Periodic Reporting for period 1 - MetaBil (Metacognition and bilingualism in linguistic and non-linguistic domains)
Reporting period: 2018-12-01 to 2020-11-30
1. In language domain, bilinguals indeed outperform monolinguals in metacognitive efficiency.
2. Bilinguals better estimate the likelihood of making an error in language tasks compared to monolinguals. This leads to lower confidence in their response when the probability of making an error is high. Therefore, bilinguals’ retrospect confidence ratings (confidence rating assigned to past decisions) discriminate between correct and incorrect responses better than those of monolinguals. Importantly, this increase in discriminative power is due to lower confidence of bilinguals on incorrect responses, while confidence ratings on correct responses do not differ between bilinguals and monolinguals.
3. The mechanism that underlies this metacognitive enhancement is enhanced error-detection and error-monitoring in bilinguals compared to monolinguals.
4. The data on whether metacognitive enhancement is transferrable across operational domains is inconsistent. We have observed electrophysiological evidence of the transfer (in terms of error-related negativity, error-related positivity and other correlates), yet this did not surface at the behavioural level. In other words, bilinguals exhibit electrophysiological evidence of enhanced error-detection and error-monitoring mechanisms in non-language domain compared to monolinguals, yet retrospect confidence ratings on correct and incorrect responses did not differ between bilingual and monolinguals populations. Neither did we observe differences between populations in terms of metacognitive sensitivity/metacognitive efficiency in non-language domain. Further studies are needed to properly address the limits of transferability of metacognitive enhancement across domains.
5. The experiment aimed to understand whether the neural underpinning of metacognitive processing is domain-general or domain-specific has not been conducted (see full report).

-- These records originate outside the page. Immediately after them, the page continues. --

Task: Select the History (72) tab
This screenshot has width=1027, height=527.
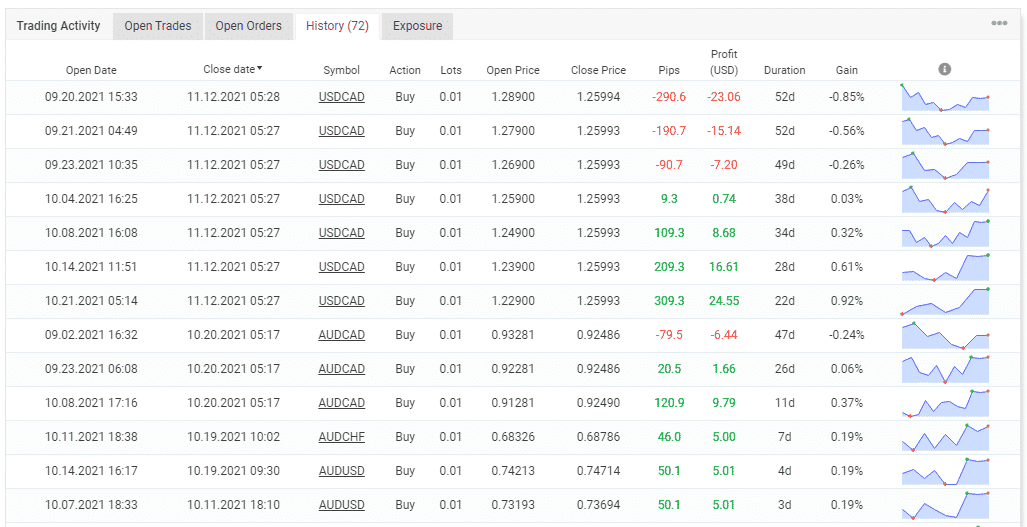Action: [337, 26]
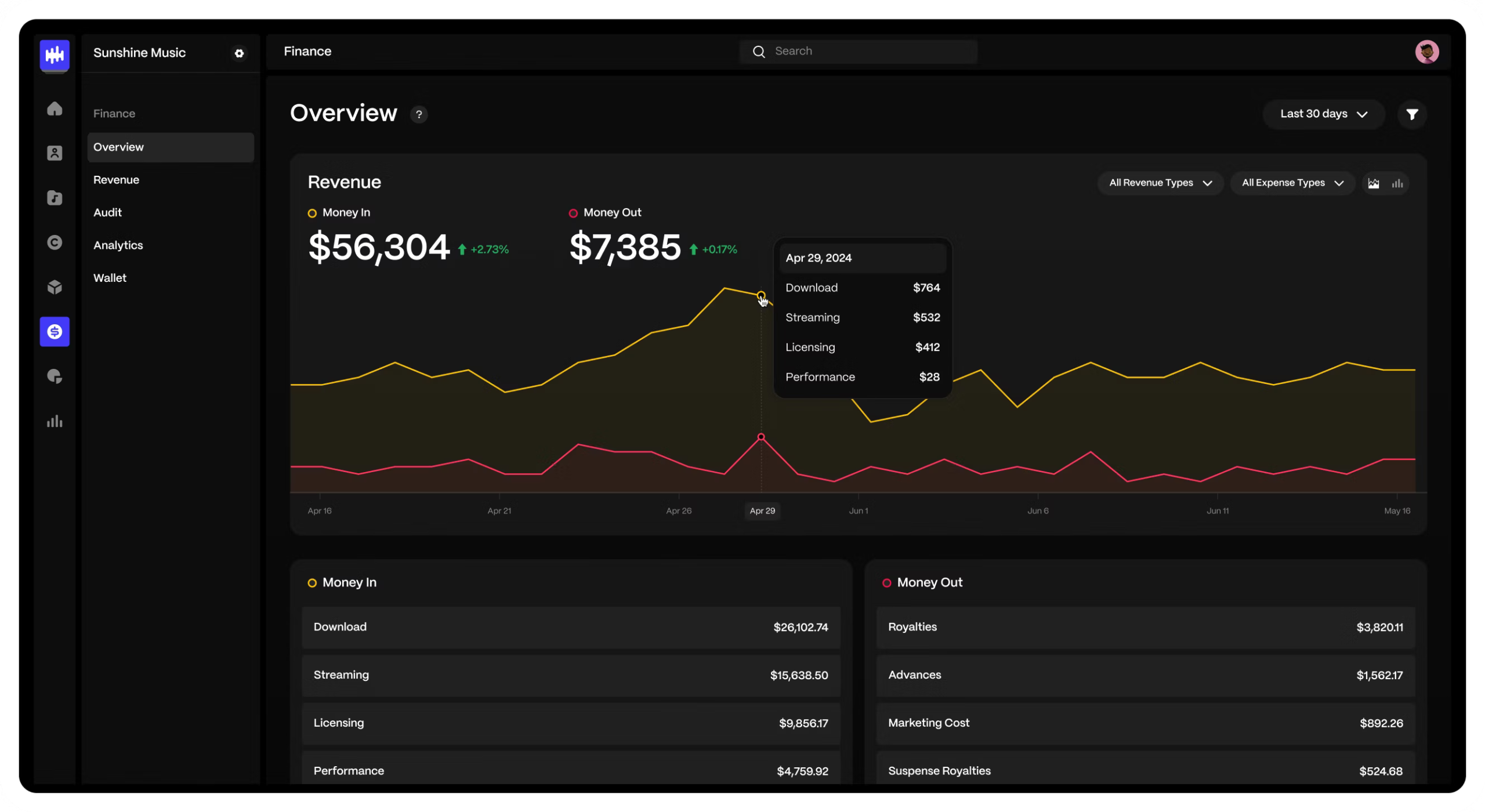Switch chart to area graph view
Image resolution: width=1485 pixels, height=812 pixels.
(x=1373, y=183)
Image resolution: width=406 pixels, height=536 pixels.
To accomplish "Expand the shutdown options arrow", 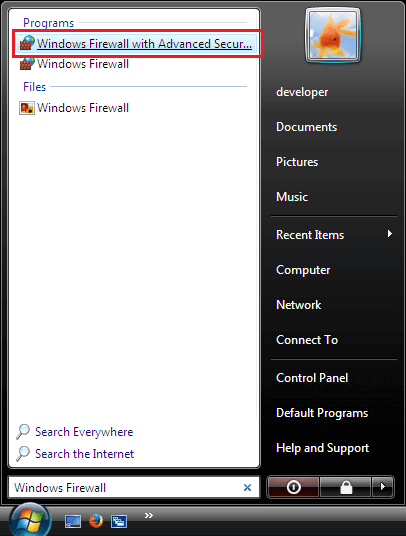I will tap(383, 487).
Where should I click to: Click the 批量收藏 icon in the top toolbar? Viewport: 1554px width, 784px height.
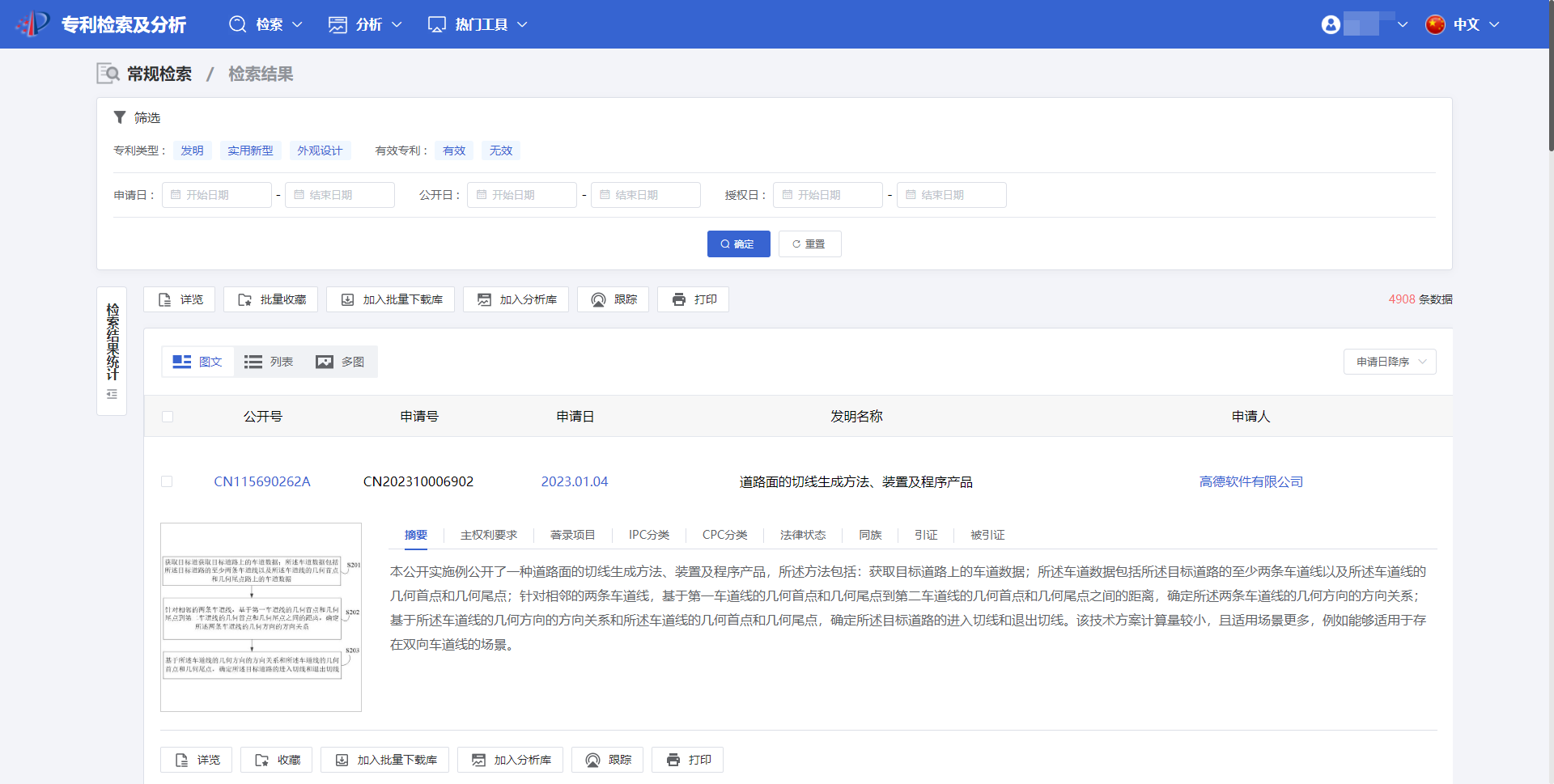244,300
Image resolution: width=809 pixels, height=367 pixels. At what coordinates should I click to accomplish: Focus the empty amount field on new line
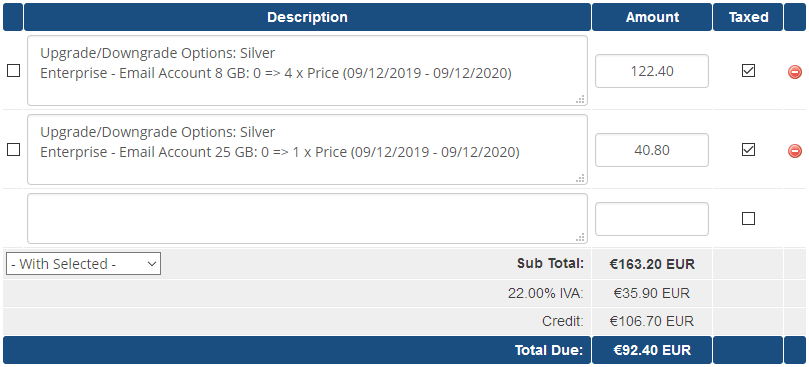coord(652,219)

We found that bilinguals indeed outperform monolinguals in metacognitive processing in language domain. Enriched cognitive experience in language domain allows bilinguals to better estimate the probability of giving a wrong response when decision-making process engages those mechanisms that are also activated while processing natural speech. Bilinguals are more sensitive to those cases when they are likely to make a mistake, and thus they report that they are not confident in the decisions on such cases. This effect can potentially be transferred to non-language domain, and this is where the project might have societal implications. We observed the evidence of the transfer at the electrophysiological level, but not at behavioural level. In those cases, when this transfer happens at the behavioural level, decision making and evaluation of decisions might differ between bilinguals and monolinguals, thus leading to potentially different decisions at the group level in bilingual and monolingual populations. However, within the framework of this project (24 months), we could not attend to this question.